- Born: Pío Wandosell y Gil 1847 Alhama de Almería, Spain
- Died: 21 July 1920 (aged 72–73)
- Citizenship: Spanish
- Occupations: Businessman; Politician;
- Known for: Founder of

= Pío Wandosell (businessman) =

Spanish businessman and politician (1847–1920)

Pío Wandosell y Gil (1847 – 21 July 1920) was a Spanish businessman and politician who built and owned an electricity factory near Orihuela.

== Biography ==
Born in Alhama de Almería, Pío Wandosell trained in the trade of smelting and mining, so in his early 20s, he moved to the mines of La Unión, where he was appointed as the director of several foundries and made a considerable fortune during the mining boom. He often shared political ideas with his fellow countryman Nicolás Salméron y Alonso, whom he had met thanks to his friendship with Gonzalo Figueroa y Torres, the Marquess of Villamejor.

Wandosell married Dolores Calvache Yáñez, with whom he had eight children, and at the turn of the century, he and his family spent some time in England before returning to Spain, where they settled in Madrid in 1895, not only so that his sons could study there, but also to increase his political involvement in the newly-founded Republican Party, becoming an active member there.
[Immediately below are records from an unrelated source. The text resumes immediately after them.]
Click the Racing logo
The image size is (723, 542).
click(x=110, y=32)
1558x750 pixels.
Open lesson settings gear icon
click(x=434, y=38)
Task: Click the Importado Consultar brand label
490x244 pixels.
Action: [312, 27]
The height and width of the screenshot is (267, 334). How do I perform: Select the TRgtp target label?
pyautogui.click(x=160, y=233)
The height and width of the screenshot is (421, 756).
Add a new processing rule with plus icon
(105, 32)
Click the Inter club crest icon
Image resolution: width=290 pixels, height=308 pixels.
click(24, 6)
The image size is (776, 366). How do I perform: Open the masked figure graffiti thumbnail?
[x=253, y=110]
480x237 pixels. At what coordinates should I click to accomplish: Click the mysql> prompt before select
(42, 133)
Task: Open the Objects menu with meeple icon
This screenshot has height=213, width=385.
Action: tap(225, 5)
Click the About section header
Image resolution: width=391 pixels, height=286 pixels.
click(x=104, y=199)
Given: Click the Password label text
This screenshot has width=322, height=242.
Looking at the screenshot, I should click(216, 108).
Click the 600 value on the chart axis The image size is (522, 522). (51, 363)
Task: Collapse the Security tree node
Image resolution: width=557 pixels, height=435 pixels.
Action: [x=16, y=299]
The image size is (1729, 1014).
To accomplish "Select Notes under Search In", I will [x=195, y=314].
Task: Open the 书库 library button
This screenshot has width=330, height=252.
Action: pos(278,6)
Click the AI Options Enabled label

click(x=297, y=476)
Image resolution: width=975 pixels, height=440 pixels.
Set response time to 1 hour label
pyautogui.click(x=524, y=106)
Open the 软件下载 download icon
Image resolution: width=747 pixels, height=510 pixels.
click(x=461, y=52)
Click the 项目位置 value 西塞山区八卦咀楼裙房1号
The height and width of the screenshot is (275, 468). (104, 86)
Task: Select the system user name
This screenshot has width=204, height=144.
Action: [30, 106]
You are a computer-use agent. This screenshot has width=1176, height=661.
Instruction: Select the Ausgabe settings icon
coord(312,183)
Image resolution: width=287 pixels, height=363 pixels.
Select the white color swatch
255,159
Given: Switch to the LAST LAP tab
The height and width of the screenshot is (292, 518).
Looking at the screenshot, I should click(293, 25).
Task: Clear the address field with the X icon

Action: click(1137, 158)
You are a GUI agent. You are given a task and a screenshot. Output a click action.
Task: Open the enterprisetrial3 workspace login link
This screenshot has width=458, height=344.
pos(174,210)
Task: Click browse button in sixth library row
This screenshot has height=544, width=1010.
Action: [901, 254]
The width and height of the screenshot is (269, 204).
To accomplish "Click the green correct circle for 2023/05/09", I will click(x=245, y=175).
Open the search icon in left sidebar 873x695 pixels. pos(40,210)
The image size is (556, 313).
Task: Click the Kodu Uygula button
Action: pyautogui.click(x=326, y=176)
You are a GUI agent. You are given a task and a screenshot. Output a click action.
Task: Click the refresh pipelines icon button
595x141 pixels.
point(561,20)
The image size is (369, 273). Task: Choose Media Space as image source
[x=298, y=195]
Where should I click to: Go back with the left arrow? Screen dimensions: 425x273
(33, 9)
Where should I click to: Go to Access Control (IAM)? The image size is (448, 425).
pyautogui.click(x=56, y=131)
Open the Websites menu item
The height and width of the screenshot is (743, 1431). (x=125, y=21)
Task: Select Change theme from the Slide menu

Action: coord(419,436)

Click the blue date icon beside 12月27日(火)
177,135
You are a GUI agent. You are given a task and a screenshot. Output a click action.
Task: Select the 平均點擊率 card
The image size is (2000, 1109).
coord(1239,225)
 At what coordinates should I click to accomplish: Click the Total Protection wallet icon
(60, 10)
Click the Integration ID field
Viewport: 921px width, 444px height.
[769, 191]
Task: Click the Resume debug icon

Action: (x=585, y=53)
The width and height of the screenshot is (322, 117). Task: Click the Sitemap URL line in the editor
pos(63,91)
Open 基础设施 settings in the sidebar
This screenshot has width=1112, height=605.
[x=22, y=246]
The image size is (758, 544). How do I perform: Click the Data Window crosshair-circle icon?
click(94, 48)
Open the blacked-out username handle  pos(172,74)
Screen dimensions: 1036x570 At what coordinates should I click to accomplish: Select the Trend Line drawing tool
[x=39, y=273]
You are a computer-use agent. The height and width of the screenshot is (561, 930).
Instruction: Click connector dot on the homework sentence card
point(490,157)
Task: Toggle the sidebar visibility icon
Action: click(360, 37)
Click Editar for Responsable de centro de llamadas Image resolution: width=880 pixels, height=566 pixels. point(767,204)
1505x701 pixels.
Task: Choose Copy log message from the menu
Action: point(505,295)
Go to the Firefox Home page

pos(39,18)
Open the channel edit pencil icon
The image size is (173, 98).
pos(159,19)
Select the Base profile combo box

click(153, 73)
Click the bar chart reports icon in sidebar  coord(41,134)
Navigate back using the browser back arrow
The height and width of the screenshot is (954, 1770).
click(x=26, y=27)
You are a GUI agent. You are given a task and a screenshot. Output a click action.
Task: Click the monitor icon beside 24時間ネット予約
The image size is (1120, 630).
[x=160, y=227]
Four of his sons, Adolfo, Pío, Julio, and Francisco, who had fallen in love with the sport of football back in England, began to play it during their stay in the capital, with Adolfo and Pío being part of the very first line-up of Madrid FC (currently known as Real Madrid), while Francisco was a referee in the 1920s. Following his wife's death from pneumonia, he married his sister-in-law, Francisca Calvache.

When he returned to the Union in the late 1890s, Wandosell introduced significant improvements to his business, both in terms of production processes and labor. For instance, in 1900, he built a summer residence near Roche, which he called Villa Dolores, and which served as both a recreational and agricultural space, and in the following year, in November 1901, he bought sixteen farms in Orihuela and Murcia for 50,000 duros, with the arch known as los santicos de piedra bearing his initials. One of the farms, called Molino de la Ciudad, included an old grain and paprika flour mill with six millstones, six hearths, six gates, six driving wheels, and a waterfall. A clever businessman who was also fond of engineering, Wandosell quickly realized the possibilities offered by the waterfall on which the mill was based, so after several studies, he knocked down the old mill to make way for a new industrial building with an electric light installation to supply the city of Orihuela and other nearby towns. Once the electricity factory was completed in early 1905, the Orihuela City Council authorized it, and he maintained the supply of Orihuela until he died.

==Death==
In 1912, Wandosell was diagnosed with cerebral arteriosclerosis, which progressively took away his faculties until he died in Cartagena on 21 July 1920, at the age of 72.

==Legacy==
In 2014, one of his great-grandson, Gonzalo Wandosell Fernández de Bobadilla, published a biography about him called Pío Wandosell Gil. Lost Memoirs of a Bold Entrepreneur. Portrait of an Era: La Unión 1868-1920.